(Dataset entries)
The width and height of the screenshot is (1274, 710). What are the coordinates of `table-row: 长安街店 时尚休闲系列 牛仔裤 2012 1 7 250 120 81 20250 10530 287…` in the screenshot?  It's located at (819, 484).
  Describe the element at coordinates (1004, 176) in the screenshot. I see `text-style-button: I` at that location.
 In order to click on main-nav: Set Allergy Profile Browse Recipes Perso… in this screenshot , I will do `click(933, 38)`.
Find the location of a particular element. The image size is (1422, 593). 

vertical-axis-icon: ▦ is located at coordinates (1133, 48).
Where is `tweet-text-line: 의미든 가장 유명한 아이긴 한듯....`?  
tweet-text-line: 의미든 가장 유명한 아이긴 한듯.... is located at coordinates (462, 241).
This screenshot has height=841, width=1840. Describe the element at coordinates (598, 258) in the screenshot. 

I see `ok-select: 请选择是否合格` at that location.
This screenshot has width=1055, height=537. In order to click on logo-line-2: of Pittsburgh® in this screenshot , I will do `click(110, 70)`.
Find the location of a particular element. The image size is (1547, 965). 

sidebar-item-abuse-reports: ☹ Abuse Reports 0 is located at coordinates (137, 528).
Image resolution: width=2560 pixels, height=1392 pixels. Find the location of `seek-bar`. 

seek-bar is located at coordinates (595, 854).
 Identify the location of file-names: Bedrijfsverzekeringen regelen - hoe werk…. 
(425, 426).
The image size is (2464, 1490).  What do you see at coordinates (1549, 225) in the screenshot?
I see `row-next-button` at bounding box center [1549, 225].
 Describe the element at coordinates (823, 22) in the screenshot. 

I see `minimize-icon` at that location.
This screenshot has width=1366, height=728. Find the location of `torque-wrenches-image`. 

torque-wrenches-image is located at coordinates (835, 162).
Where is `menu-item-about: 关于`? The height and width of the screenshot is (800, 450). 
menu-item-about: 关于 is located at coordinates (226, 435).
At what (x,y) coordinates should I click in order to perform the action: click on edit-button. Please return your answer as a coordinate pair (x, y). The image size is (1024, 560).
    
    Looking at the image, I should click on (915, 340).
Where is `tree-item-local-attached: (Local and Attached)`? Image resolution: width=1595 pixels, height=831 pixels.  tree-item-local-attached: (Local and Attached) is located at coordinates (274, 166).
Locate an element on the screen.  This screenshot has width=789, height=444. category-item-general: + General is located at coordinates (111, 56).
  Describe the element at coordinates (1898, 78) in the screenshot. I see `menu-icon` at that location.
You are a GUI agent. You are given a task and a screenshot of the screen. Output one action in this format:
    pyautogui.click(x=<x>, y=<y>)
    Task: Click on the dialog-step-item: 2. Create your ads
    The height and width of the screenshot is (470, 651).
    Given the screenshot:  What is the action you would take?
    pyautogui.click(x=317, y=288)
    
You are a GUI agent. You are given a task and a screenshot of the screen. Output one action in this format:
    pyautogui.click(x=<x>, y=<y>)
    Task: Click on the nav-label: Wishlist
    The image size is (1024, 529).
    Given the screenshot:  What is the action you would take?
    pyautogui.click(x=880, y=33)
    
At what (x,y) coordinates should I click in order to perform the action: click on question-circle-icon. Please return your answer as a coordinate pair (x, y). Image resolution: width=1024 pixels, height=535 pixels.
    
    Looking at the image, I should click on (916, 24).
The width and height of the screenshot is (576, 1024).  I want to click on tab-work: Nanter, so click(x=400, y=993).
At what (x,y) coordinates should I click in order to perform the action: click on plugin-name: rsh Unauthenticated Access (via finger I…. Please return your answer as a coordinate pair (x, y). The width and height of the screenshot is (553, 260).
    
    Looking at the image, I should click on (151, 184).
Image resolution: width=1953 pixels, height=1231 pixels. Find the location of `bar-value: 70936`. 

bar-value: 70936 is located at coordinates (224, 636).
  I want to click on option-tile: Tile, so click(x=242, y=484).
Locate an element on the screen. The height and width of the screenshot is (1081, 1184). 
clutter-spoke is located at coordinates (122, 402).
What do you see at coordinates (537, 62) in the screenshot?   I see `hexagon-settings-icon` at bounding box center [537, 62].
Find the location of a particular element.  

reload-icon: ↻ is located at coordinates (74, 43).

**THE TASK**
Convert all of the rows above into a Markdown table with two columns, No. and Line, where each line receives a sequential number and blank lines are omitted.

**EXERCISE RESPONSE**
| No. | Line |
|---|---|
| 1 | The width and height of the screenshot is (1274, 710). What are the coordinates of `table-row: 长安街店 时尚休闲系列 牛仔裤 2012 1 7 250 120 81 20250 10530 287…` in the screenshot?  It's located at (819, 484). |
| 2 |   Describe the element at coordinates (1004, 176) in the screenshot. I see `text-style-button: I` at that location. |
| 3 |  In order to click on main-nav: Set Allergy Profile Browse Recipes Perso… in this screenshot , I will do `click(933, 38)`. |
| 4 | Find the location of a particular element. The image size is (1422, 593).  |
| 5 | vertical-axis-icon: ▦ is located at coordinates (1133, 48). |
| 6 | Where is `tweet-text-line: 의미든 가장 유명한 아이긴 한듯....`?   |
| 7 | tweet-text-line: 의미든 가장 유명한 아이긴 한듯.... is located at coordinates (462, 241). |
| 8 | This screenshot has height=841, width=1840. Describe the element at coordinates (598, 258) in the screenshot.  |
| 9 | I see `ok-select: 请选择是否合格` at that location. |
| 10 | This screenshot has width=1055, height=537. In order to click on logo-line-2: of Pittsburgh® in this screenshot , I will do `click(110, 70)`. |
| 11 | Find the location of a particular element. The image size is (1547, 965).  |
| 12 | sidebar-item-abuse-reports: ☹ Abuse Reports 0 is located at coordinates (137, 528). |
| 13 | Image resolution: width=2560 pixels, height=1392 pixels. Find the location of `seek-bar`.  |
| 14 | seek-bar is located at coordinates (595, 854). |
| 15 |  Identify the location of file-names: Bedrijfsverzekeringen regelen - hoe werk….  |
| 16 | (425, 426). |
| 17 | The image size is (2464, 1490).  What do you see at coordinates (1549, 225) in the screenshot? |
| 18 | I see `row-next-button` at bounding box center [1549, 225]. |
| 19 |  Describe the element at coordinates (823, 22) in the screenshot.  |
| 20 | I see `minimize-icon` at that location. |
| 21 | This screenshot has width=1366, height=728. Find the location of `torque-wrenches-image`.  |
| 22 | torque-wrenches-image is located at coordinates (835, 162). |
| 23 | Where is `menu-item-about: 关于`? The height and width of the screenshot is (800, 450).  |
| 24 | menu-item-about: 关于 is located at coordinates (226, 435). |
| 25 | At what (x,y) coordinates should I click in order to perform the action: click on edit-button. Please return your answer as a coordinate pair (x, y). The image size is (1024, 560). |
| 26 |     Looking at the image, I should click on (915, 340). |
| 27 | Where is `tree-item-local-attached: (Local and Attached)`? Image resolution: width=1595 pixels, height=831 pixels.  tree-item-local-attached: (Local and Attached) is located at coordinates (274, 166). |
| 28 | Locate an element on the screen.  This screenshot has width=789, height=444. category-item-general: + General is located at coordinates (111, 56). |
| 29 |   Describe the element at coordinates (1898, 78) in the screenshot. I see `menu-icon` at that location. |
| 30 | You are a GUI agent. You are given a task and a screenshot of the screen. Output one action in this format: |
| 31 |     pyautogui.click(x=<x>, y=<y>) |
| 32 |     Task: Click on the dialog-step-item: 2. Create your ads |
| 33 |     The height and width of the screenshot is (470, 651). |
| 34 |     Given the screenshot:  What is the action you would take? |
| 35 |     pyautogui.click(x=317, y=288) |
| 36 | You are a GUI agent. You are given a task and a screenshot of the screen. Output one action in this format: |
| 37 |     pyautogui.click(x=<x>, y=<y>) |
| 38 |     Task: Click on the nav-label: Wishlist |
| 39 |     The image size is (1024, 529). |
| 40 |     Given the screenshot:  What is the action you would take? |
| 41 |     pyautogui.click(x=880, y=33) |
| 42 | At what (x,y) coordinates should I click in order to perform the action: click on question-circle-icon. Please return your answer as a coordinate pair (x, y). Image resolution: width=1024 pixels, height=535 pixels. |
| 43 |     Looking at the image, I should click on (916, 24). |
| 44 | The width and height of the screenshot is (576, 1024).  I want to click on tab-work: Nanter, so click(x=400, y=993). |
| 45 | At what (x,y) coordinates should I click in order to perform the action: click on plugin-name: rsh Unauthenticated Access (via finger I…. Please return your answer as a coordinate pair (x, y). The width and height of the screenshot is (553, 260). |
| 46 |     Looking at the image, I should click on (151, 184). |
| 47 | Image resolution: width=1953 pixels, height=1231 pixels. Find the location of `bar-value: 70936`.  |
| 48 | bar-value: 70936 is located at coordinates (224, 636). |
| 49 |   I want to click on option-tile: Tile, so click(x=242, y=484). |
| 50 | Locate an element on the screen. The height and width of the screenshot is (1081, 1184).  |
| 51 | clutter-spoke is located at coordinates (122, 402). |
| 52 | What do you see at coordinates (537, 62) in the screenshot?   I see `hexagon-settings-icon` at bounding box center [537, 62]. |
| 53 | Find the location of a particular element.   |
| 54 | reload-icon: ↻ is located at coordinates (74, 43). |